Conclusion - Save Your Company
Favoritism in the workplace is common and fixable. It costs money, weakens teams, and sometimes creates legal risk. Your employees are smart. They know who is doing the work and who is just "playing the game."
If your management style rewards the latter, don't be surprised when the former hands in their notice. Audit your processes, demand data over vibes, and build a culture where the only "inner circle" that matters is the one that delivers results.
Use data, apply accountability, and communicate clearly. Do that, and you’ll stop workplace favoritism and rebuild trust.
Frequently Asked Questions
1. Is favoritism unprofessional?
Yes, favoritism is unprofessional because it undermines fairness, damages team trust, erodes morale, skews career advancement, and signals poor leadership and governance, reducing organizational credibility and performance.
2. What are the signs of favoritism in the workplace?
Unequal assignments, opaque promotion decisions, clustered raises or perks, informal decision-making, inconsistent discipline, social cliques receiving insider information, and repeated project concentration around the same employees indicate workplace favoritism.
3. What are the negative effects of favoritism in the workplace?

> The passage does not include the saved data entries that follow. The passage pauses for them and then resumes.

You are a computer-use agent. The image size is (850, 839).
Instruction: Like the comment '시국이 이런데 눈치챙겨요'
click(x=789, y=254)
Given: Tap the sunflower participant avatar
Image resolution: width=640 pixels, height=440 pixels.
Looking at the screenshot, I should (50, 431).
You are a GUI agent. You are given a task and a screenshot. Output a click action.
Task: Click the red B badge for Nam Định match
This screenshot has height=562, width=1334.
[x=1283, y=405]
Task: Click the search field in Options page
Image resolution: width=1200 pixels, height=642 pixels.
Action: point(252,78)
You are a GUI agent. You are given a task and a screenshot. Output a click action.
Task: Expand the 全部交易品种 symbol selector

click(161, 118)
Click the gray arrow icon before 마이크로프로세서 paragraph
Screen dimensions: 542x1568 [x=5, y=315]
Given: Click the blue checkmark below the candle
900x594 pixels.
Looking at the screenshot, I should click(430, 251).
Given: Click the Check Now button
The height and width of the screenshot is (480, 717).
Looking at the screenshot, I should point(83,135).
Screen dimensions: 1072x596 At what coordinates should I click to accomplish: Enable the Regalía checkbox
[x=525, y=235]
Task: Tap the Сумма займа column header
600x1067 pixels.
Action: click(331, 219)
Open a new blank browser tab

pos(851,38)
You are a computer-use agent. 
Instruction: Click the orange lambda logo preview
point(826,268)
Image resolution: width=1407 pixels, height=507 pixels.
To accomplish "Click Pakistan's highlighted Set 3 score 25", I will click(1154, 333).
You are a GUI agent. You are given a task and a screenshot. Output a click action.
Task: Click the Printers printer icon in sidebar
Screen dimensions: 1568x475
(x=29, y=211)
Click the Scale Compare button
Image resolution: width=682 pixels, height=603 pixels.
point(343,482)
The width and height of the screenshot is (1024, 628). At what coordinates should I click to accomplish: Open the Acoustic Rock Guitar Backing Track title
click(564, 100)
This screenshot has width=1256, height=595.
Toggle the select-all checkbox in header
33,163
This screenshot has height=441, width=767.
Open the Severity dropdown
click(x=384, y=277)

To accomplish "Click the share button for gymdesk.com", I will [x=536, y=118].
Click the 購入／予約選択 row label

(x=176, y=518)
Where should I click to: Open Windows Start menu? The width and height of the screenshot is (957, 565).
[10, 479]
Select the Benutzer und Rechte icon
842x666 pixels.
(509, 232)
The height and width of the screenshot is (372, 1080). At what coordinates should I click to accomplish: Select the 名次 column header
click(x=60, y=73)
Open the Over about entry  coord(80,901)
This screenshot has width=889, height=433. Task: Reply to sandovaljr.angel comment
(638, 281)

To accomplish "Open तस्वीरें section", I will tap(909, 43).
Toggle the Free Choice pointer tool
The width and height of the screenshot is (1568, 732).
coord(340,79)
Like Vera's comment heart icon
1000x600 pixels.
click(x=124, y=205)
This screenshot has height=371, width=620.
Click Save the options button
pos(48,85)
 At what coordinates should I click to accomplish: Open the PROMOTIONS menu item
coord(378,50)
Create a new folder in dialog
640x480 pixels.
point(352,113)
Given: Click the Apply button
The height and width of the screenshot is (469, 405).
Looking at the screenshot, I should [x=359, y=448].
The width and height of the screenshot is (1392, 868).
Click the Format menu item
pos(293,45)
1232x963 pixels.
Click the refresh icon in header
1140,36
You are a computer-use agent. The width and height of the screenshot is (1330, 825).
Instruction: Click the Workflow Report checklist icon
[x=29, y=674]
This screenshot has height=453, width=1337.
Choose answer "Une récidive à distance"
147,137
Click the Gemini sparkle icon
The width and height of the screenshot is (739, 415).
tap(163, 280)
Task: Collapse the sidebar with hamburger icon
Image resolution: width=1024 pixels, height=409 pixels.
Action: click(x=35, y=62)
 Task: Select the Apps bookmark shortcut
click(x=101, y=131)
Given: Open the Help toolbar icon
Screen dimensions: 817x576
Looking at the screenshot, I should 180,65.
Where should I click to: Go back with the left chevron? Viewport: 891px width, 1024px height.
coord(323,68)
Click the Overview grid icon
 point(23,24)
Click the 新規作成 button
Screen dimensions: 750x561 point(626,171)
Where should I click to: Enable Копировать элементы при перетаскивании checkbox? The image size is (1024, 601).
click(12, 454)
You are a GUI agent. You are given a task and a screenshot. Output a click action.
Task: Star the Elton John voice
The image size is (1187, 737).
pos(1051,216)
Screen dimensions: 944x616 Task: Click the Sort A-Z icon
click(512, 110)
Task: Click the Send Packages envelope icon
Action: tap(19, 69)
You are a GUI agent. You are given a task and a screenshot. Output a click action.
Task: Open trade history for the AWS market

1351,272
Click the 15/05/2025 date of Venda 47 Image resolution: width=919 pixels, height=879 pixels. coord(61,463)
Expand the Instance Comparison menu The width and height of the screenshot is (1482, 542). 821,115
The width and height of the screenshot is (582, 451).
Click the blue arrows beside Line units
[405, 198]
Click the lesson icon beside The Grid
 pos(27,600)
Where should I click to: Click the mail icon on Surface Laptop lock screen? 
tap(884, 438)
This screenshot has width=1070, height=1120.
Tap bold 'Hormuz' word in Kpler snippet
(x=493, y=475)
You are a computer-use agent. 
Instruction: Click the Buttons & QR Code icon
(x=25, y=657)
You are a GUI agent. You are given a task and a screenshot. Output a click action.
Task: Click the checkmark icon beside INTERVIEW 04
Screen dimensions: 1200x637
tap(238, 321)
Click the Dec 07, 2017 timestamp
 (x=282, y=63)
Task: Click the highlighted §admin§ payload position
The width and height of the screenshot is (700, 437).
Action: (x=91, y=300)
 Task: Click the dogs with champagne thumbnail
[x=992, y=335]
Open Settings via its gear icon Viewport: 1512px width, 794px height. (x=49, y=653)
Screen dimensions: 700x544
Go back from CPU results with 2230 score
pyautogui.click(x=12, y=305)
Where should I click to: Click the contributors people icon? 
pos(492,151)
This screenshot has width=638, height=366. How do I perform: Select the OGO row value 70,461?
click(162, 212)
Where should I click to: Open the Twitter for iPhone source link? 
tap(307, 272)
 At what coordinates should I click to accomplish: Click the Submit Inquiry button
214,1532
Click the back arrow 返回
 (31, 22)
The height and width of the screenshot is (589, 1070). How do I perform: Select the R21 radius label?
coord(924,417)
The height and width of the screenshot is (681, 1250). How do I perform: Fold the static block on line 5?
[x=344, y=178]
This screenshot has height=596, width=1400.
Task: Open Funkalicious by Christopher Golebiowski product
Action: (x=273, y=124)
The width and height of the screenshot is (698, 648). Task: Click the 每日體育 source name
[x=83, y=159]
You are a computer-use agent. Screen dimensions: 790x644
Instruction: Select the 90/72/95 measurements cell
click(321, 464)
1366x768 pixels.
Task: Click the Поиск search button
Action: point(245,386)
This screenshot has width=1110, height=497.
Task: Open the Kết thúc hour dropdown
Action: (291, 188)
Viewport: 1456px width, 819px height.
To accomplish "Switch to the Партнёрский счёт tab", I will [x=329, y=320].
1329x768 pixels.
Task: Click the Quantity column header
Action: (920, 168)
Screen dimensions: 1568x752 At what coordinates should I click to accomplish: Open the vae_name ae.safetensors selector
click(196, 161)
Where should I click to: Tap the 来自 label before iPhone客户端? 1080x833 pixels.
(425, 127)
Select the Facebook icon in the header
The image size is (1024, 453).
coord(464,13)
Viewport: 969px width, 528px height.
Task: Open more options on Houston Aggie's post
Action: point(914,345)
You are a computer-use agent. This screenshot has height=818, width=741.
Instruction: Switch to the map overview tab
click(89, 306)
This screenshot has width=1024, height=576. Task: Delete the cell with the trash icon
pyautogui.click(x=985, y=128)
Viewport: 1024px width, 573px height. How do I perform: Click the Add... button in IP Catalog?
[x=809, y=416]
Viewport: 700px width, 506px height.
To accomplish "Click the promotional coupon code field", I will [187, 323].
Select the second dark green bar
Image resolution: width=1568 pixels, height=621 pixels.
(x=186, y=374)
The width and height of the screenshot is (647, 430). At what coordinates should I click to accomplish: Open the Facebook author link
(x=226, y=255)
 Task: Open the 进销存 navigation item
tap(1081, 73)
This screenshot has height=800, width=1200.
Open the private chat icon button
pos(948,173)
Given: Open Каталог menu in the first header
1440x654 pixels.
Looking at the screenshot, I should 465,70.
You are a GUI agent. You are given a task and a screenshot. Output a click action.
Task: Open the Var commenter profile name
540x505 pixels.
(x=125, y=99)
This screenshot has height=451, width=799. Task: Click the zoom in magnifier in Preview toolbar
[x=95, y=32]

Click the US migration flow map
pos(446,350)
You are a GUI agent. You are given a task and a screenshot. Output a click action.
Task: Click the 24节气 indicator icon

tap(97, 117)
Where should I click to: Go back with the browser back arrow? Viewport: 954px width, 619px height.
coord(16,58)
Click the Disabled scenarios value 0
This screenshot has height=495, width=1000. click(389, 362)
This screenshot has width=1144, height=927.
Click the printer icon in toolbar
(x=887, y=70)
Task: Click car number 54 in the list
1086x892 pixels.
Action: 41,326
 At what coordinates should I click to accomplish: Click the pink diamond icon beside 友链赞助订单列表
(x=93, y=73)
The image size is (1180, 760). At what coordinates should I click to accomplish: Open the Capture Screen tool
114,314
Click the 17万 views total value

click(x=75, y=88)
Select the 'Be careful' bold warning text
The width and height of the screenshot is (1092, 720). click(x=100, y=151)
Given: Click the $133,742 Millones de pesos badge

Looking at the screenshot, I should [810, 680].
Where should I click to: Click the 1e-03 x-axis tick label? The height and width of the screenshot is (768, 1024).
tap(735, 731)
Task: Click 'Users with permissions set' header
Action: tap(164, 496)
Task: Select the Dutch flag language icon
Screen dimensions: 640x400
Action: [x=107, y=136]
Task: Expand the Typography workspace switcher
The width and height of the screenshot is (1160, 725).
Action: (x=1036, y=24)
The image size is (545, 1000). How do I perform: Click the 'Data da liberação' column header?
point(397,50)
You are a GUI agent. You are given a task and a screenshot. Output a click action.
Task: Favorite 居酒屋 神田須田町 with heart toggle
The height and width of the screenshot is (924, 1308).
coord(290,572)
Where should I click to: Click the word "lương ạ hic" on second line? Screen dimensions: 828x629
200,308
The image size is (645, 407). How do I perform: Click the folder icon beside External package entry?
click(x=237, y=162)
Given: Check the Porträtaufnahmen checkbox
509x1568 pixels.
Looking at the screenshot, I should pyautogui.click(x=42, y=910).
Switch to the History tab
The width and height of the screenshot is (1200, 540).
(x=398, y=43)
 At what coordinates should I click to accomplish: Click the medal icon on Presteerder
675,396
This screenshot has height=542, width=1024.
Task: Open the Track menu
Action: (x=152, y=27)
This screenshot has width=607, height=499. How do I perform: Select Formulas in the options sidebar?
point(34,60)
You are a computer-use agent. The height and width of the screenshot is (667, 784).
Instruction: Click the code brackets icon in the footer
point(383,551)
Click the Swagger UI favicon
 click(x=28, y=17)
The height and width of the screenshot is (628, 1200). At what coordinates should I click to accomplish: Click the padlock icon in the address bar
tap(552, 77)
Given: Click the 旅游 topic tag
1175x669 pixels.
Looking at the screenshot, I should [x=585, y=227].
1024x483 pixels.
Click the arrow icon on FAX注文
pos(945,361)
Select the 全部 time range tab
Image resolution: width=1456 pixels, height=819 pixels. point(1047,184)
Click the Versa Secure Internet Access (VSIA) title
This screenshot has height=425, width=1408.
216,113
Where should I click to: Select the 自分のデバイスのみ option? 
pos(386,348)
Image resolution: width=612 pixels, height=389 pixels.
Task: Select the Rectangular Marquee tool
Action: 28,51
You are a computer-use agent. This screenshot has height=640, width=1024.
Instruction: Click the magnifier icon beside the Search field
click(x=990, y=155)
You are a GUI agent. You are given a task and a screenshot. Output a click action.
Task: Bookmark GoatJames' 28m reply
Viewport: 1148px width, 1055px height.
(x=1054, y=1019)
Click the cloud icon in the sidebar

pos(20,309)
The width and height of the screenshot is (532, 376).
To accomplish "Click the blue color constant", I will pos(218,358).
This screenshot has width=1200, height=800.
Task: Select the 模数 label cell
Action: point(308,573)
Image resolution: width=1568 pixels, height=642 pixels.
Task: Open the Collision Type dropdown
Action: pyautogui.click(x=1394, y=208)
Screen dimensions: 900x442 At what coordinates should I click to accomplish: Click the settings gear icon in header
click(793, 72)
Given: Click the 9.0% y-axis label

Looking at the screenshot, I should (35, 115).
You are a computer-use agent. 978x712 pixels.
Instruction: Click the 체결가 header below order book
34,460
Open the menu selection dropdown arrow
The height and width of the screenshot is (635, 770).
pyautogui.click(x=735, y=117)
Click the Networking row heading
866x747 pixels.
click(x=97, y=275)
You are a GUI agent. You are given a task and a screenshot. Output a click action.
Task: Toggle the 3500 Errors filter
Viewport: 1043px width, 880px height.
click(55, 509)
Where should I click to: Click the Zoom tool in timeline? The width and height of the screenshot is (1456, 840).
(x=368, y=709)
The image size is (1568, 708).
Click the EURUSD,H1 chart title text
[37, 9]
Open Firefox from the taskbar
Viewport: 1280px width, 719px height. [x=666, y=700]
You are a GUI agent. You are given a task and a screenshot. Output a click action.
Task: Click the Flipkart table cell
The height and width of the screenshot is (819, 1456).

Favoritism reduces morale, increases turnover, weakens collaboration, blocks internal mobility, damages employer brand, creates legal risk when tied to protected traits, and drives hidden costs from lost productivity and recruitment.
4. Is favoritism illegal in the workplace?
Not inherently, favoritism becomes illegal if it discriminates against protected classes, constitutes harassment, or involves retaliation. Employers can face liability when patterns correlate with race, sex, age, disability, or religion.
5. How do I complain about favoritism at work?
Document specific incidents, collect dates and witnesses, use internal channels (HR, anonymous hotline), present factual concerns professionally, request investigation, and escalate externally to state agencies or EEOC if discrimination is suspected.